"Lawfare" é a junção das palavras "Law" (Lei) e "Warfare" (arma de guerra), Lawfare passou, assim, a referenciar o uso da lei como arma de guerra. É o que se pode chamar "guerra jurídica" ou uso do direito como arma política para derrotar governos, substituir regimes e derrubar adversários políticos. Grosso modo, a "Lawfare" é uma guerra travada por meio da manipulação da leis e dos seus agentes, da opinião pública e da comunicação social para atingir determinados inimigos políticos. "É a estratégia do uso da lei como substituto dos meios militares tradicionais para alcançar um objectivo operacional ", disse em 2011, o coronel da Força Aérea norte-americana, Charles Dunlap.
Perseguição política por meio da justiça é o elemento-chave em tudo isso. O sistema judicial é forçado a alinhar em operações mediáticas para criar estados de opinião, criar indignação social e desconstruir a imagem pública dos cidadãos. A prática do "Lawfare" é negativa, é o oposto da busca pela justiça; o que se faz é a apresentação bem direccionada de processos legais para atacar, intimidar ou frustrar adversários políticos. O uso abusivo da lei e do sistema legal como "arma de guerra" é utilizar o direito como substituto dos tradicionais métodos militares para obter sucesso num conflito. E onde é que vocês estão a ver isso actualmente? --A manipulação do sistema legal com aparência de legalidade para fins políticos; abuso do direito para danificar ou desacreditar os adversários; tentativa de influenciar negativamente a opinião pública, a necessidade de "legitimar" uma certa actuação política. O caso de Higino Carneiro começa a ter indícios de um perigoso "Lawfare".

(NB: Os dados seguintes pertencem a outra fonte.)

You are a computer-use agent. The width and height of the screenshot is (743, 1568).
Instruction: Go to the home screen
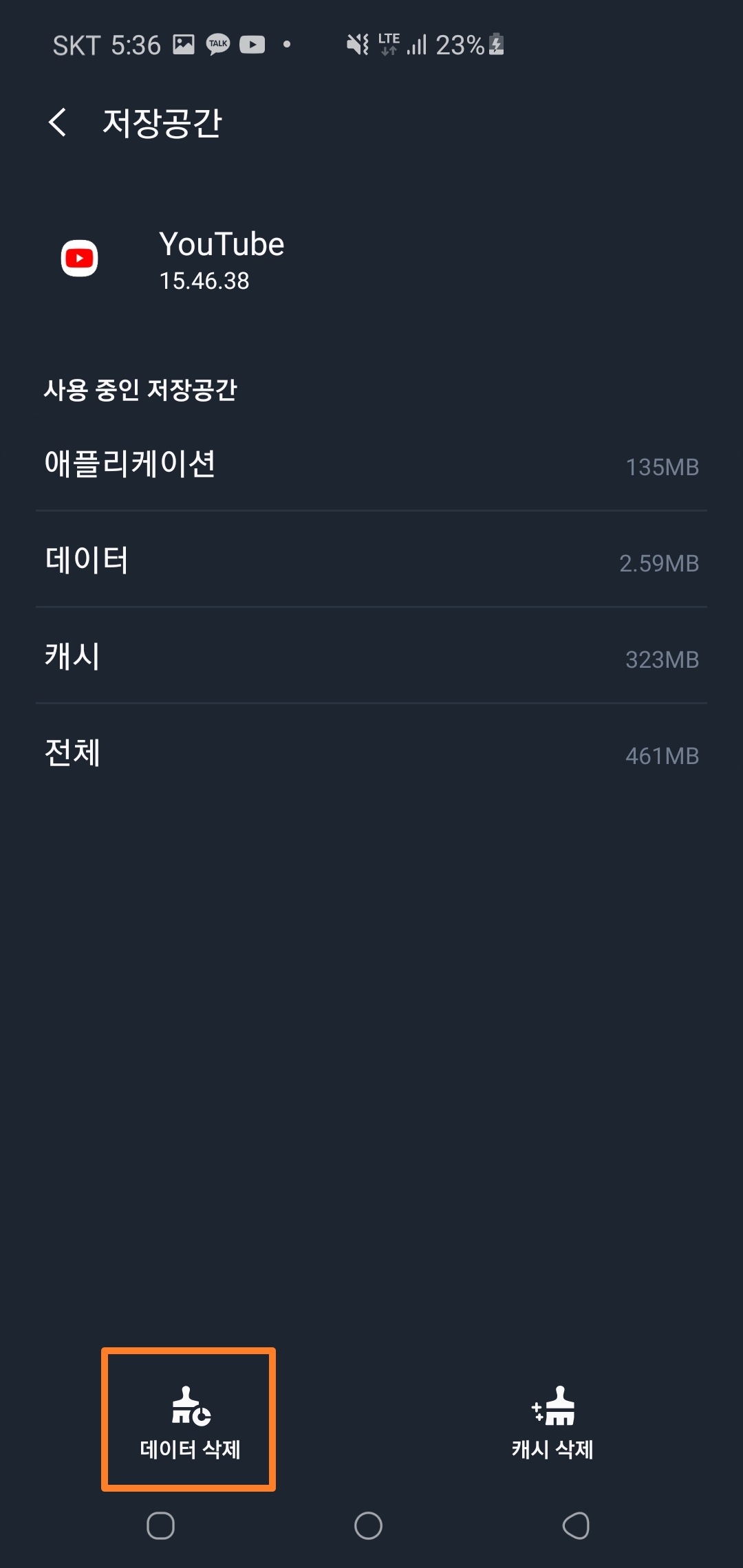[369, 1525]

No dia 18 de Junho é solicitada a comparência do general Higino Carneiro para ser ouvido no dia 23, terça-feira, a qual, por solicitação do advogado, foi adiada para dia 26, esta sexta-feira. No dia 23, a Procuradoria-Geral da República (PGR) faz nota de imprensa a publicitar a audiência do cidadão Higino Carneiro --Por que razão se faz a este cidadão e não se faz a outros ? Não deveriam ser todos tratados com igualdade? -- Com este comunicado de imprensa, a PGR, como fiscalizador da legalidade, violou princípios legais e constitucionais como o da presunção da inocência, o da legalidade e o do segredo de justiça ao permitir que as redes sociais e certa comunicação social "orientada e privilegiada" tivesse acesso à factos constantes de um processo que ainda se encontra em segredo de justiça, uma vez que o arguido e o seu mandatário, até ao momento do fecho desta edição, ainda não tinham sido notificados sobre o termo da instrução preparatória, nem de qualquer acusação pública, sabendo-se que o processo-crime só transita da fase de segredo de justiça para a fase pública após a sua introdução em juízo e o juiz competente praticar o seu primeiro acto. O problema é que a única notificação recebida por Higino Carneiro desde o dia 18 de Junho é esta que foi feita no dia 24, a dar conta que foram canceladas todas as diligências... é que, até ao momento em que faço este editorial, Higino Carneiro ainda não foi notificado das acusações do tal processo 46/2019. O NJ sabe que já está a ser preparada/formalizada a acusação, num documento que deverá ter um pouco mais de 50 páginas, segundo as nossas fontes. É que, além de Higino Carneiro, foram também notificados os representantes das empresas ""SGET" - Sociedade Gestora de Empreendimentos Turísticos", ""NNN" - Engenharia e Construção Civil" e "Rio Cuebe Lodge e a Tecnocarro".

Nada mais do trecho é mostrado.